┌─ Study text

Hello everybody,
I am fairly new to the RNA-seq workflow and I am currently struggling how to evaluate the performance of the RNA-seq pipeline I am trying to establish, which will be used to investigate differential gene expression.
Lets say I have 3 different pipelines:
1. kallisto -> tximport -> DESeq2 -> 160 differentially expressed genes (random number)
2. salmon -> tximport -> DESeq2 -> 173 differentially expresssed genes
3. STAR -> featurecounts -> DESeq2 -> 184 differentially expresssed genes
The problem is, that we do not know the "ground truth", i.e. which genes really are differentially expressed. How do I know which pipeline is performing the best? Are there any parameters i have to look out for? Furthermore, there are plenty of options within DESeq2 which influence the number of genes that are considered differentially expressed, e.g. the method used for the Log fold shrinkage (apeglm vs ashr) or the filter function (IHW vs. default).
How do I determine which options to choose?
Thank you very much, any help is appreciated!
Whats the overlap of those genes ? Look for some benchmarking papers. Based on your question, I understood that you need to spend time on reading about methods on rna-seq analysis then you will get an intuition about what works better.

└─
┌─ The data

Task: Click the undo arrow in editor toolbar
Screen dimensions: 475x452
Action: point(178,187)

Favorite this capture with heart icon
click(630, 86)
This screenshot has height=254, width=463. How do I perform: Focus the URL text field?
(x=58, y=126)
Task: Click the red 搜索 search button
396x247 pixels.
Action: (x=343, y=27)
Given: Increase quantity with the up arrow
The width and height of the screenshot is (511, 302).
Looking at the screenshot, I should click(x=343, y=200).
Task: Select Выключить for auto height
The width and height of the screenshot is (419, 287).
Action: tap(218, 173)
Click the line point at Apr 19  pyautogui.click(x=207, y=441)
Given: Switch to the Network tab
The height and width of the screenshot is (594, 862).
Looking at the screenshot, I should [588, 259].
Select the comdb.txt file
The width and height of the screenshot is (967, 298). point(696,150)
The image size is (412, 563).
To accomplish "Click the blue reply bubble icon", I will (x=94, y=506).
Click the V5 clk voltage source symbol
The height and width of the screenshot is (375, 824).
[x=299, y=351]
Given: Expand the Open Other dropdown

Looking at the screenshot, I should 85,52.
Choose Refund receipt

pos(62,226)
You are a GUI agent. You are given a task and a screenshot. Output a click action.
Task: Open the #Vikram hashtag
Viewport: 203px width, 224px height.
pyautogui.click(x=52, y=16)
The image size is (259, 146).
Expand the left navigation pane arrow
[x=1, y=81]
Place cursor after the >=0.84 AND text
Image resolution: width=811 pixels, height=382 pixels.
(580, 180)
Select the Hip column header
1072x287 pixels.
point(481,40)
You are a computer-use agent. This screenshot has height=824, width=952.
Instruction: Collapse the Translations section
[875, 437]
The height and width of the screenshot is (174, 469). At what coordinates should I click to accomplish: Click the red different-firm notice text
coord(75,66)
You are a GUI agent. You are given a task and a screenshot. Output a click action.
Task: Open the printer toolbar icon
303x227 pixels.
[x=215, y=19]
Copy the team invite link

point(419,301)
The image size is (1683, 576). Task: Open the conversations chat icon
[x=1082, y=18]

└─

▶ _Directions_
Write the next part of the forum thread on choosing an RNA-seq pipeline, picking up after its last reply.

▶ _Expected answer_
My personal opinion is, Ideally, the biological conclusions shouldn't change if you change a pipeline (In this case all standard pipelines widely used). There will be some differences in differential genes, but for example, if you do a pathway enrichment analysis or GO enrichment, all should show similar enrichments. If you see huge differences with different pipelines, the data is not robust enough.
If you are interested in particular gene, and if that gene is differentially expressed only in one method, you should inspect the data a bit more and find out why its not called in other methods. It could be marginally significant in other methods, so you can go ahead with the method based on your intuition and further validate the result with other experimental approaches or other computational evidences or based on literature.